Außer das Abenteuer ist überwältigend. Auch Erwachsene können wieder in jenen unschuldigen Zustand geraten, da sie vollkommen in einem Erlebnis versinken, ganz und gar eins werden mit ihrer Umwelt. Doch muss ein Karussell dazu all seine Schleuderkraft aufbieten.

Darum werden die Fahrgeschäfte immer extremer, muten ihren Gästen immer stärkere Belastungen zu. Die Entwicklung begann etwa 1907, als die ersten Kettenkarusselle auf den Rummelplätzen auftauchten und das Hinausschwingen zum eigentlichen Kick des Fahrerlebnisses wurde. Später kam die Höhe als Reiz hinzu. Darum stehen auf großen Kirmesplätzen wie derzeit in Düsseldorf Kettenkarusselle, die viele Meter in die Höhe fahren. Oder "Breakdancer" mit zusätzlichen Drehachsen, auf denen die Fahrgäste in wechselnder Richtung geschleudert werden. Die Fahrt wird so unkalkulierbarer, abenteuerlicher.

Und wenn auch manchem Gast schlecht wird auf solchen Apparaten, das intensive Körpererleben versetzt in einen Rausch, ermöglicht die totale Ich-Überschreitung, das Aufgehen im Erlebnis, das vollkommene Einswerden mit der Welt. Ein paradiesischer Moment. "Flow" sagen die Soziologen. Die Kirmes ist ein guter Ort dafür, denn auf dem Rummelplatz ist der Mensch auch im Rausch der Beschleunigung nie allein.

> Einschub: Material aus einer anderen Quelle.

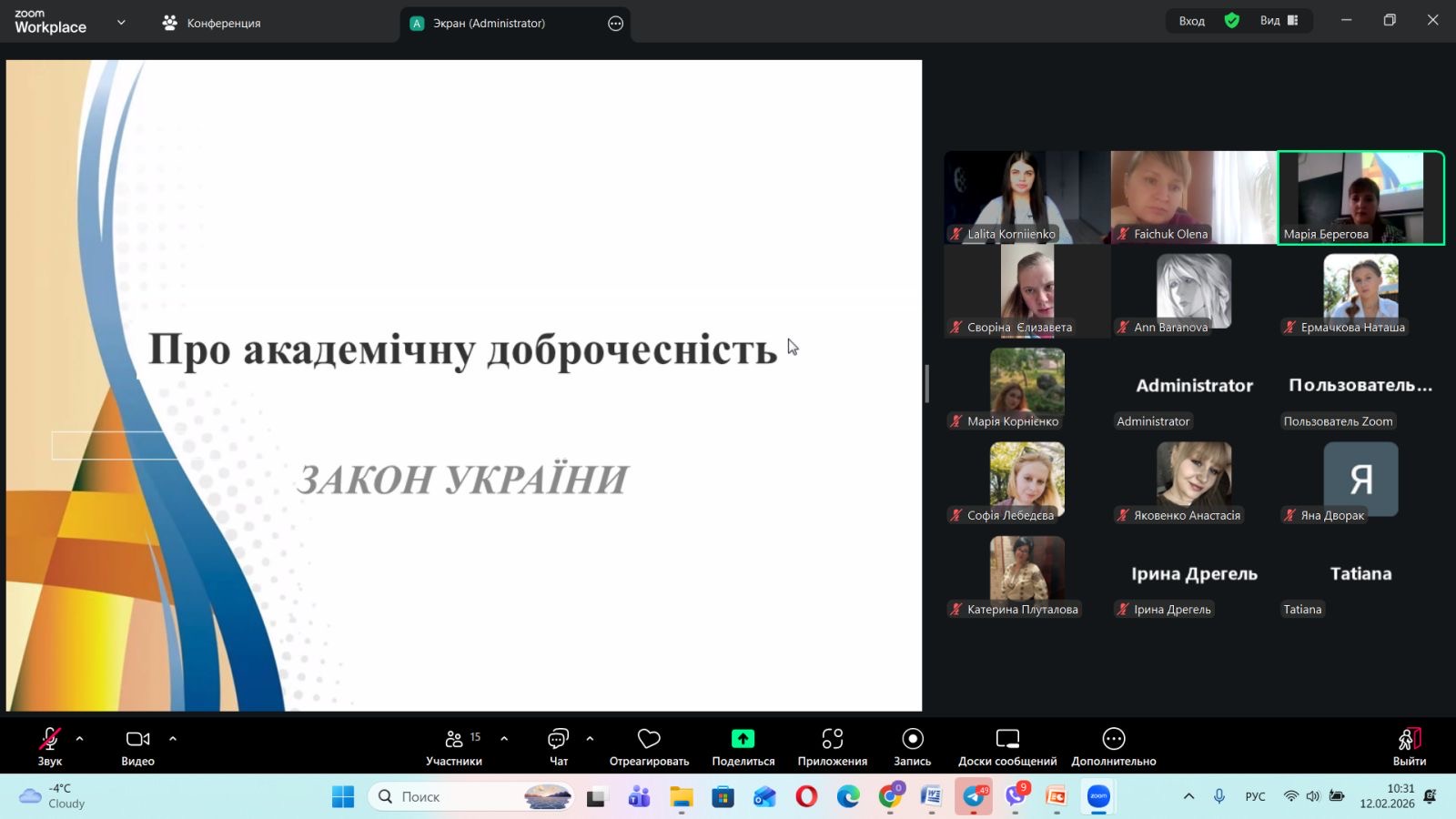Open the Дополнительно more options icon

1113,739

Es gibt die anderen Fahrgäste. Es gibt den Rekommandeur, der ausruft, dass es jetzt "rück-rück-rückwärts" weitergeht. Die Stimme schafft Vertrauen. Der Rekommandeur sei eine Art Schamane, sagt Szabo, einer der ein Ritual leite, strukturiere und zur Not auch anhalten könne, wenn es doch zu wild wird.

Der Rausch auf dem Karussell ist auch deswegen nur gespielt bedrohlich, weil unten immer noch die Freunde warten, der Selbstverlust während der Fahrt ist nur vorübergehend. Auch wenn einer auf dem "Breakdancer", der "Krake" oder im freien Fall am Turm aus voller Kehle schreit, nehmen ihn die anderen wieder in Empfang, klopfen ihm auf die Schulter, zeigen ihm, dass die Welt, die für ein paar Sekunden aus allen Fugen geraten war, immer noch die alte, feste, sichere ist. Dass die Mutprobe bestanden wurde. Weil das Karussell den Ausnahmezustand für Augenblicke liefert, ist es auch ein guter Ort für die Liebe. Und der beste ist die Berg- und Talbahn.

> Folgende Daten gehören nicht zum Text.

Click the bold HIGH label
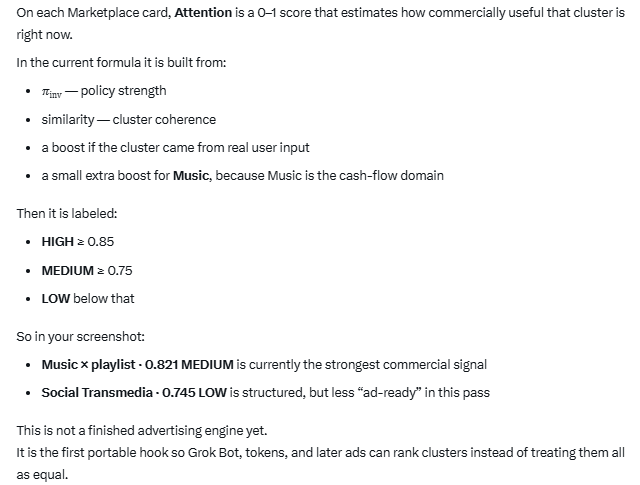pos(58,242)
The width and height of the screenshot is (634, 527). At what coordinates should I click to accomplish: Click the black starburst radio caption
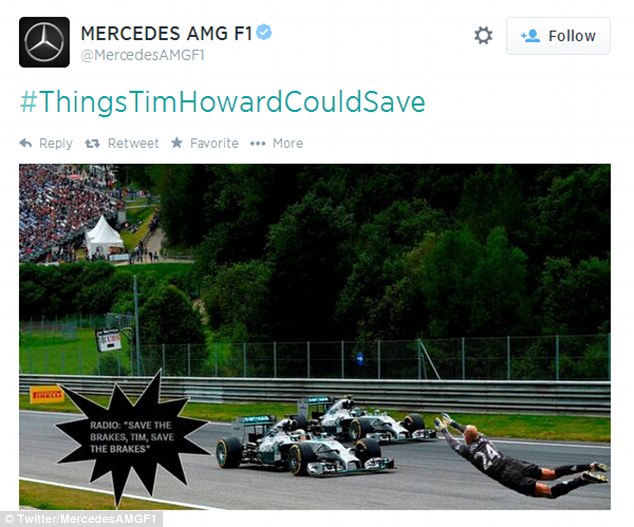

Diese Fahrgeschäfte sind bereits in den 1880er Jahren entstanden, als es jungen Männern noch nahezu unmöglich war, sich dem Mädchen, das sie liebten, vor der Hochzeit zu nähern. In den Berg- und Talbahnen, später den Raupenbahnen, die durch ein Verdeck geschlossen werden können, drückt die Fliehkraft die Menschen aneinander. So wird das Karussell zu einem Raum der Intimität — und kann einen ganz anderen Rausch beflügeln. Und nach der Fahrt gibt es dann Lebkuchenherzen, Liebesperlen und Paradiesäpfel.

Heute versuchen Menschen vor allem am Computer, sich in gespielte Abenteuer zu versenken. Viele macht das einsam. Das Karussell ist eine Maschine, die beim Gemeinschaftserleben eines Volksfestes Vergnügen produziert. Welch ein Verlust, wenn das aus der Mode käme.